June 15, 2026

Mark Twain on Mistakes --June Thoughts on Stanford's Women Basketball

 

Mark Twain on Mistakes - June Thoughts on Stanford’s Women’s Basketball

Warren Grimes

It’s been a turbulent Spring.   The team has lost seven players who transferred, four of them who were starters for most of the year (and a fifth who was in the regular rotation).  Public accounts suggest that at least some of the players felt mal treated.  Discontent at whatever level may have been exacerbated by the NCAA chaos generated by NIL and open transfer rules.  Congress is considering legislation to address some of these issues, but Stanford must focus on what it can control.

I have no inside information on the source of the discontent.  Coaches are people and, like everyone else I know, make mistakes.   As a life-long teacher, I made my share of them.   I was fortunate to learn and benefit from them.  As Mark Twain said: "Good decisions come from experience. Experience comes from making bad decisions."

So can the current head coach and her staff learn from past mistakes?  Coaching for a high profile team means operating in a fishbowl.  Teachers are judged by their students.  So too with a coach, but coaching is less tolerant and less forgiving of mistakes.  Yes, players will be acute observers of a coach’s performance, but those who pass judgment on a coach  include players’ families, athletic administrators, alumni, fans, future recruits, the press, and probably Emily Post (if she follows basketball).  Tolerance for a coach’s mistakes will be much lower than for most teachers.

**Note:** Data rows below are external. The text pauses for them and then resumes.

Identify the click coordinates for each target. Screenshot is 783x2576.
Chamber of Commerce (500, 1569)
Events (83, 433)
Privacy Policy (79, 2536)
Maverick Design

The one plus that a coach has is that if she wins, tolerance for mistakes suddenly becomes much greater.  Mistakes will be ignored and the AD will instead offer a contract renewal with a salary hike.  I’m sure that Tara VanDerveer made her share of mistakes – and probably learned from many of them.  Meanwhile, she was winning games at a very high rate, along with league and tournament championships. 

In the one extended conversation I had with VanDerveer, she told me that she could never have coached at Stanford the way that Pat Summit coached at Tennessee.  At the time of the exchange, Summit had just locked her players out of a new locker room, intending this as an incentive for more intense practices.  That wouldn’t work at Stanford, VanDerveer said -- the players wouldn’t put up with it.  What Coach VanDerveer said a decade or more ago must be truer today, when players are free to transfer with no penalty.

So for Coach Paye, the key is building morale, chemistry, and a winning team.  She will have the benefit of a new Assistant Coach, said to be skilled at player development, and seven new players, three transfers and four freshmen.  The five returning veterans include one starter (Swain) and two regular rotation players (Eschmeyer and Ijiwoye).  All three of the transfers either started or were major rotation players for their former teams.  Jordyn Wheeler, a freshman guard, is performing very well for Team Canada this summer.

I hope that Coach Paye and her staff will favor carrots over sticks and can build the team chemistry and morale needed to be a tournament team next season.  No guarantees, but I’m with Mark Twain.